Employee's contributory negligence is question for jury where evidence admits of reasonable differences of opinion.

On Motion for Rehearing.

Test in determining whether master's failure to guard against particular acts of employees, constitutes negligence, is whether particular injury was reasonably to have been anticipated.

Master's duty to furnish safe place to work and safe appliances, includes duty to guard machinery where safety requires.

Where sufficiency of complaint is challenged for first time after plaintiff has rested his case, court should endeavor to sustain complaint, if by taking liberal view, its averments will support judgment.

Reasonable interpretation of pleadings by trial court is binding on appeal.

1. Allegations of complaint which defendant denied generally and did not attack legally until close of plaintiff's case in chief, held to set up duty of master to furnish guard for cogwheels, breach of such duty, and injury proximately resulting.

2. Proximate cause defined.

3. Proof that, while oiling unguarded cogwheels, plaintiff's hand was caught and injured, is admissible under allegations that plaintiff was required to oil machinery with unguarded cogwheels and that, when he was in course of his employment, his hand was caught in cogwheels and injured.

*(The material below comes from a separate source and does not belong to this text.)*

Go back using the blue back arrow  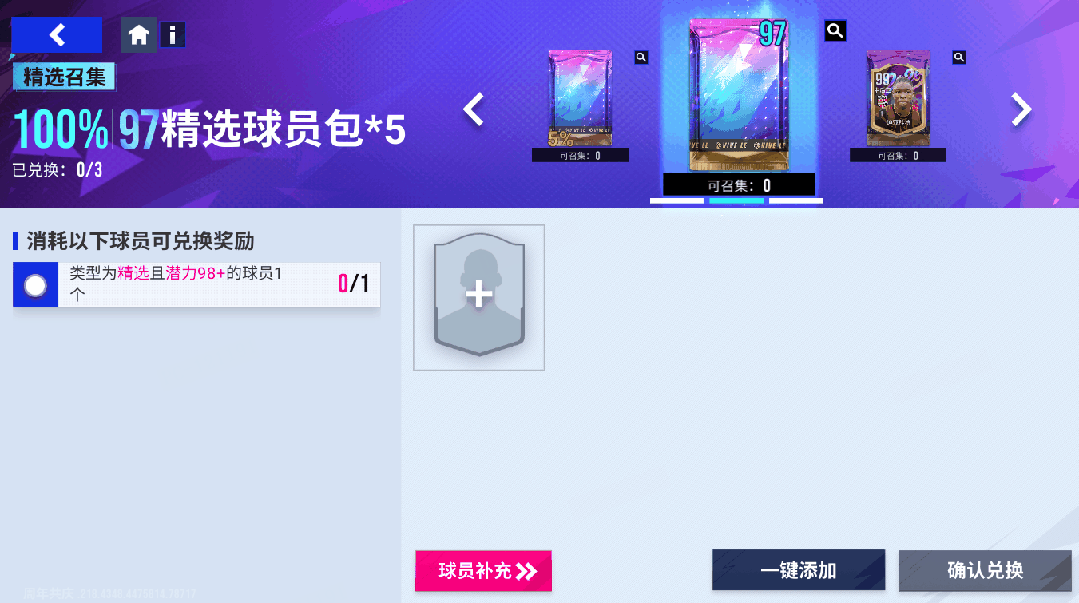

4. In action by servant for injury by unsafe machinery, proof of alleged fact of servant's defective vision was admissible as bearing on appreciation of danger, though complaint did not predicate negligence on it.

5. Unalleged fact that servant was, when injured, using tomato can furnished by master to oil unguarded cogwheels, admissible as circumstance of injury, though master's failure to furnish proper oil can was not relied on as negligence.

6. Court may limit purpose and effect of evidence, but failure so to do is not reversible error in absence of request by counsel.

7. Where evidence admits of reasonable difference of opinion as to assumption of risk, it is a question for the jury.

8. Where evidence admits of reasonable difference of opinion as to contributory negligence, it is a question for the jury.

Appeal from District Court, Sandoval County; Helmick, Judge.

Action by Trancito Maestas against the Alameda Cattle Company, Inc. Judgment for the plaintiff, and the defendant appeals.

Affirmed and cause remanded.

Reasonable interpretation of pleadings and proofs made by trial court is controlling on appeal.

Raymond R. Ryan, of Albuquerque, for appellant.

Thomas J. Mabry, of Albuquerque, for appellee.

WATSON, J.

This appeal is from a judgment upon a verdict awarding damages in a common-law action for negligence of a master, resulting in personal injury to a servant.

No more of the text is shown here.